** START DATA LINES **

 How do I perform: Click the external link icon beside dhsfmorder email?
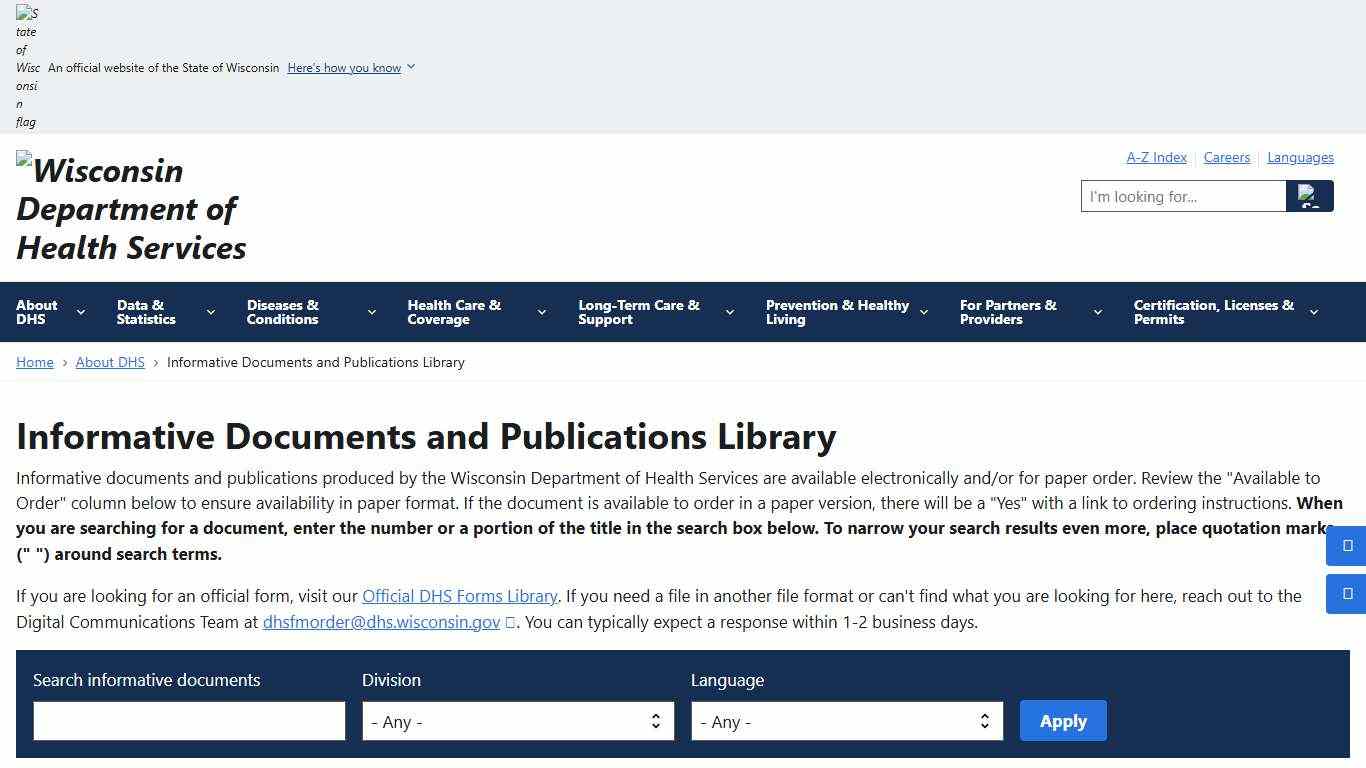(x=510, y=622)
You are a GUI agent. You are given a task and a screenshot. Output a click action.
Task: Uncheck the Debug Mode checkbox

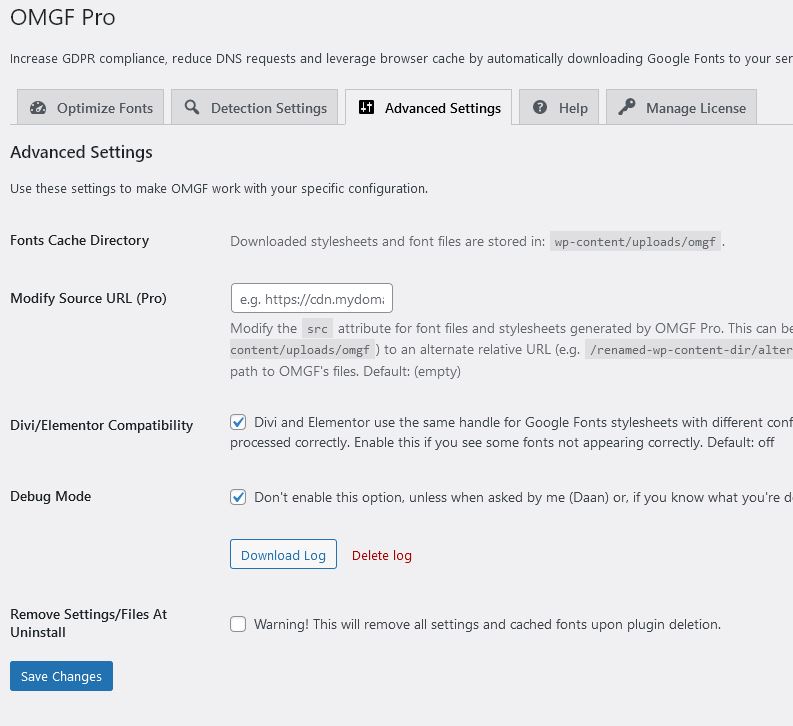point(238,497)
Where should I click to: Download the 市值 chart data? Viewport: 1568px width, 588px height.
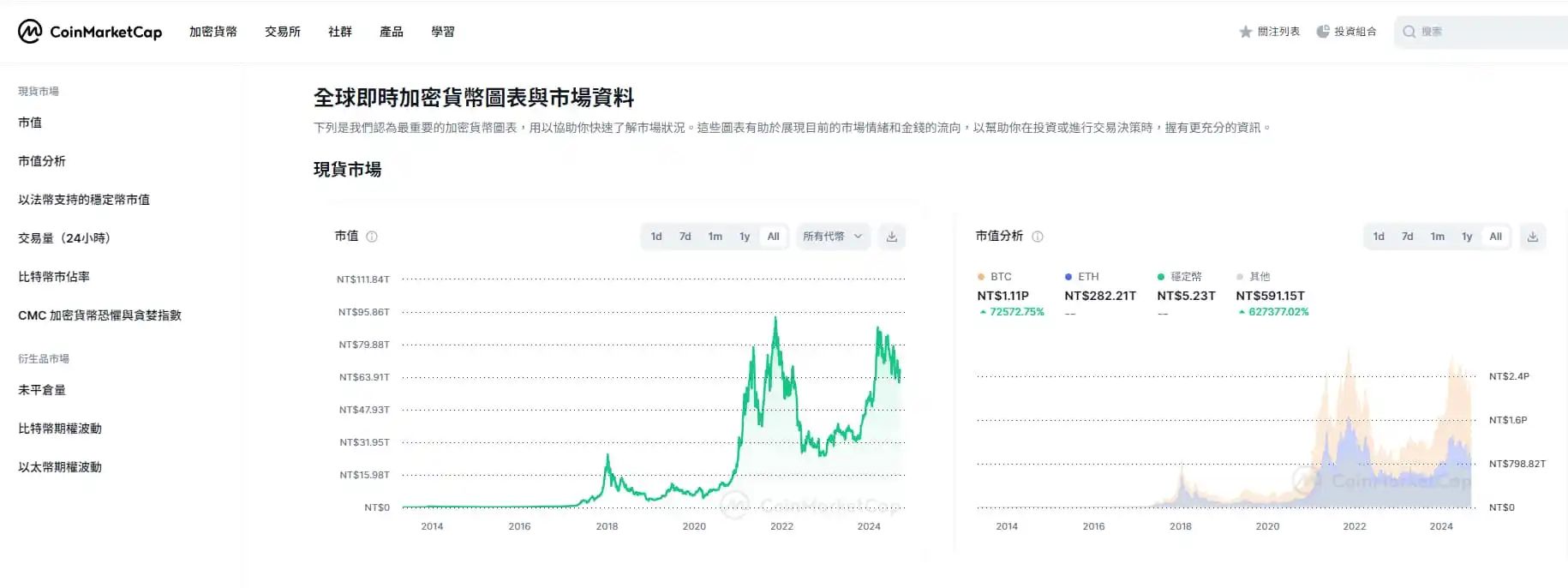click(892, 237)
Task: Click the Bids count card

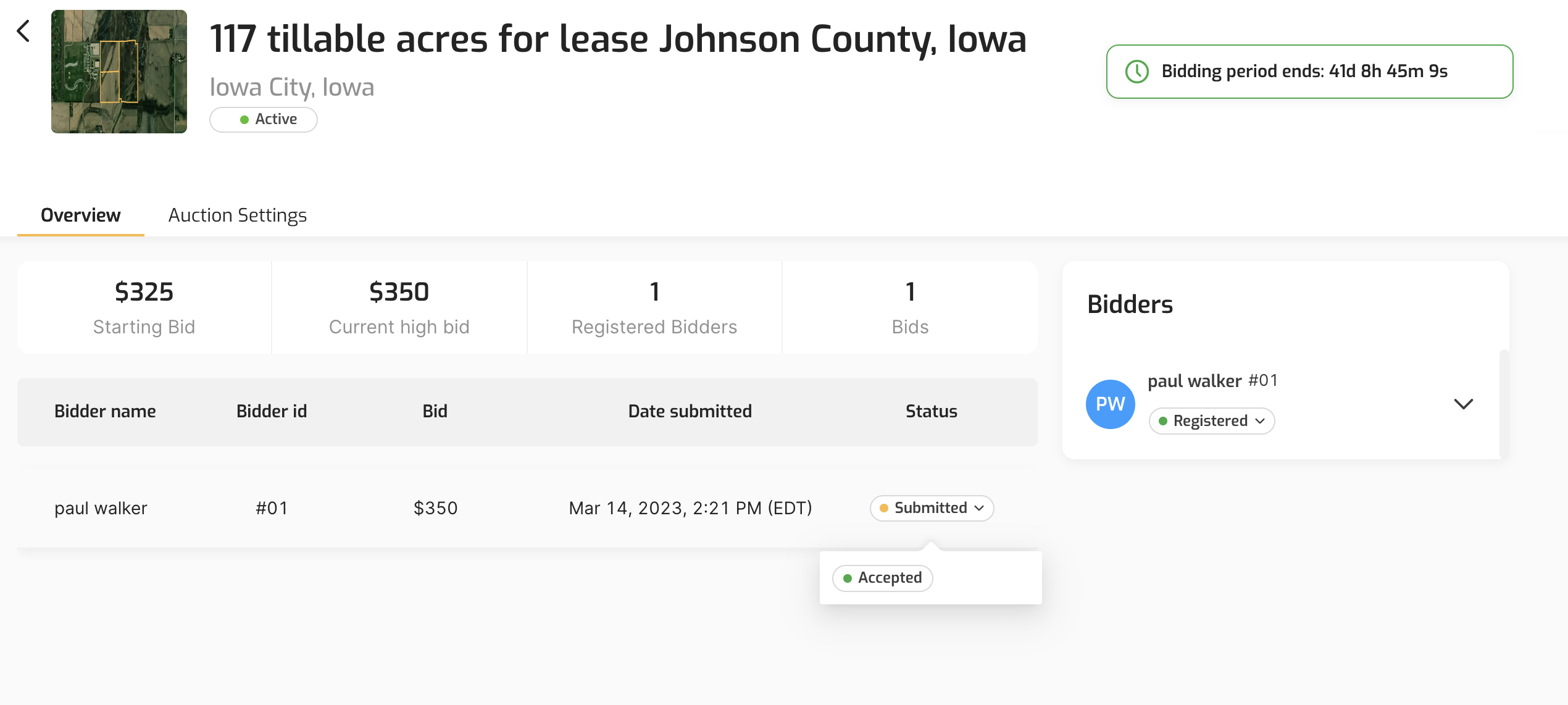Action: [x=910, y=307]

** END DATA LINES **
** START DATA LINES **

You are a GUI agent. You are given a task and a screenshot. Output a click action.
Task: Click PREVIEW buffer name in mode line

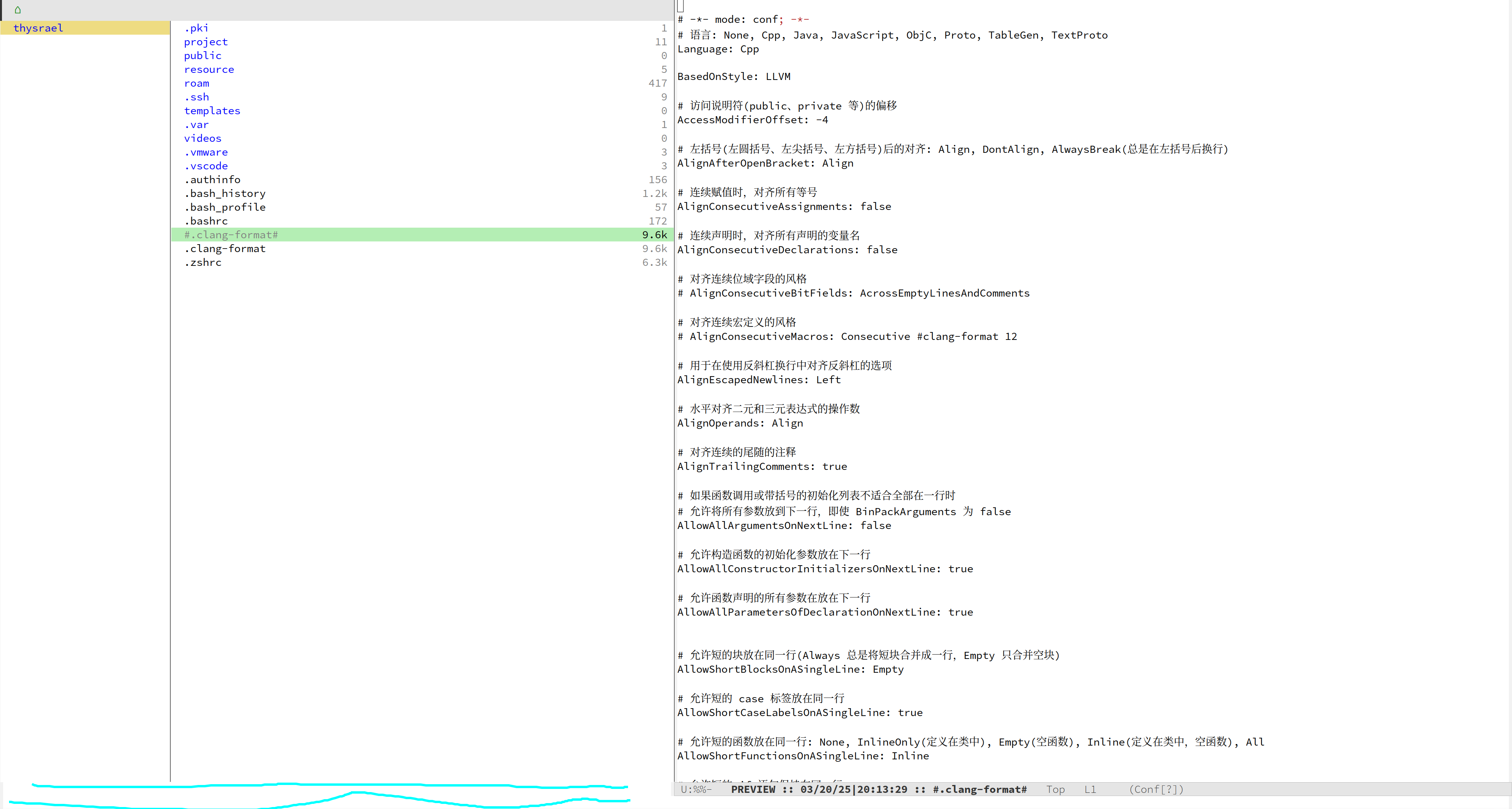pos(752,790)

** END DATA LINES **
** START DATA LINES **

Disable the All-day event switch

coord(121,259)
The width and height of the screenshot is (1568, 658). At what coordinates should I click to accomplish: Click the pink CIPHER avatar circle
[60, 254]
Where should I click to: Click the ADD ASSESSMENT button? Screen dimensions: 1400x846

** END DATA LINES **

▶ [TASK REQUIREMENTS]:
Reproduce the listing lines starting at the one that contains "How do I perform: Click" and ending at the one that contains "Action: [x=910, y=307]", changing "Debug Mode" to "Developer Mode" and leaving everything else as it is. Omit the pictures.

▶ [TASK OUTPUT]:
 How do I perform: Click the external link icon beside dhsfmorder email?
(x=510, y=622)
You are a GUI agent. You are given a task and a screenshot. Output a click action.
Task: Uncheck the Developer Mode checkbox

point(238,497)
Where should I click to: Download the 市值 chart data? Viewport: 1568px width, 588px height.
click(892, 237)
Task: Click the Bids count card

Action: [x=910, y=307]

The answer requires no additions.